━━ Dataset

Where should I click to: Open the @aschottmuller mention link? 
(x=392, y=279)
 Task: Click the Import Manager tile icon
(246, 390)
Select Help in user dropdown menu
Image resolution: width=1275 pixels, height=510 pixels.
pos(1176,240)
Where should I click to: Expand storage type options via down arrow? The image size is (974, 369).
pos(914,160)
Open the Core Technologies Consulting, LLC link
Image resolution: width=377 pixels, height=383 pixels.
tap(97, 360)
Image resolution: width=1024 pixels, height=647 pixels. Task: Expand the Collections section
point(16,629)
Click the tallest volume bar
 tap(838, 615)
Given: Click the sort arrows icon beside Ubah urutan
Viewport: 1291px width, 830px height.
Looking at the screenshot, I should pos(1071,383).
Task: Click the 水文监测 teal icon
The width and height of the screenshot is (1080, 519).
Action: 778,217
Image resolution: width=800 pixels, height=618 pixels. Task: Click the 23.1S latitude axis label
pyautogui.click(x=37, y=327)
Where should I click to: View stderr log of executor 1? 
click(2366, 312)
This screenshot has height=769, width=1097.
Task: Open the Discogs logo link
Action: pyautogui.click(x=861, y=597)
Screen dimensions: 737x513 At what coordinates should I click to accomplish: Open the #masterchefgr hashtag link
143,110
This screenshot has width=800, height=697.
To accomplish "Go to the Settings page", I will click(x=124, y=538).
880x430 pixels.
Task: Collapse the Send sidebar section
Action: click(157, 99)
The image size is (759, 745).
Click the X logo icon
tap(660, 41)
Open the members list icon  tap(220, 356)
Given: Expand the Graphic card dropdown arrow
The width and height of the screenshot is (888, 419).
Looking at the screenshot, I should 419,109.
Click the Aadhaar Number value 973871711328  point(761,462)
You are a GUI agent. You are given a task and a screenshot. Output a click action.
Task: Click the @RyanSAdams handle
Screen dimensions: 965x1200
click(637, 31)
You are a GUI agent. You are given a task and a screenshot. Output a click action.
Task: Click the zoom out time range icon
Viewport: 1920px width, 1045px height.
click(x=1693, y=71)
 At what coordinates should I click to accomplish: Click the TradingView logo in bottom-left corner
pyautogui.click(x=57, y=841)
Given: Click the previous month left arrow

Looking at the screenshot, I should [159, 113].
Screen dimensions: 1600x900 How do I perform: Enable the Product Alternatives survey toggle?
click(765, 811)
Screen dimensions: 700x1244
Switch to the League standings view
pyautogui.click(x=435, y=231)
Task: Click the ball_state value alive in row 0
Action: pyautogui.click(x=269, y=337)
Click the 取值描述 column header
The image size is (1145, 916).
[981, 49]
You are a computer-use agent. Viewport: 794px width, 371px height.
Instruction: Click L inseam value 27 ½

━━━━

Task to carry out: All entries are to be retyped with no difference from the original.

Answer below:
Where should I click to: Open the @aschottmuller mention link? 
(x=392, y=279)
 Task: Click the Import Manager tile icon
(246, 390)
Select Help in user dropdown menu
Image resolution: width=1275 pixels, height=510 pixels.
pos(1176,240)
Where should I click to: Expand storage type options via down arrow? The image size is (974, 369).
pos(914,160)
Open the Core Technologies Consulting, LLC link
Image resolution: width=377 pixels, height=383 pixels.
tap(97, 360)
Image resolution: width=1024 pixels, height=647 pixels. Task: Expand the Collections section
point(16,629)
Click the tallest volume bar
 tap(838, 615)
Given: Click the sort arrows icon beside Ubah urutan
Viewport: 1291px width, 830px height.
Looking at the screenshot, I should pos(1071,383).
Task: Click the 水文监测 teal icon
The width and height of the screenshot is (1080, 519).
Action: 778,217
Image resolution: width=800 pixels, height=618 pixels. Task: Click the 23.1S latitude axis label
pyautogui.click(x=37, y=327)
Where should I click to: View stderr log of executor 1? 
click(2366, 312)
This screenshot has height=769, width=1097.
Task: Open the Discogs logo link
Action: pyautogui.click(x=861, y=597)
Screen dimensions: 737x513 At what coordinates should I click to accomplish: Open the #masterchefgr hashtag link
143,110
This screenshot has width=800, height=697.
To accomplish "Go to the Settings page", I will click(x=124, y=538).
880x430 pixels.
Task: Collapse the Send sidebar section
Action: click(157, 99)
The image size is (759, 745).
Click the X logo icon
tap(660, 41)
Open the members list icon  tap(220, 356)
Given: Expand the Graphic card dropdown arrow
The width and height of the screenshot is (888, 419).
Looking at the screenshot, I should 419,109.
Click the Aadhaar Number value 973871711328  point(761,462)
You are a GUI agent. You are given a task and a screenshot. Output a click action.
Task: Click the @RyanSAdams handle
Screen dimensions: 965x1200
click(637, 31)
You are a GUI agent. You are given a task and a screenshot. Output a click action.
Task: Click the zoom out time range icon
Viewport: 1920px width, 1045px height.
click(x=1693, y=71)
 At what coordinates should I click to accomplish: Click the TradingView logo in bottom-left corner
pyautogui.click(x=57, y=841)
Given: Click the previous month left arrow

Looking at the screenshot, I should [159, 113].
Screen dimensions: 1600x900 How do I perform: Enable the Product Alternatives survey toggle?
click(765, 811)
Screen dimensions: 700x1244
Switch to the League standings view
pyautogui.click(x=435, y=231)
Task: Click the ball_state value alive in row 0
Action: pyautogui.click(x=269, y=337)
Click the 取值描述 column header
The image size is (1145, 916).
[981, 49]
You are a computer-use agent. Viewport: 794px width, 371px height.
Instruction: Click L inseam value 27 ½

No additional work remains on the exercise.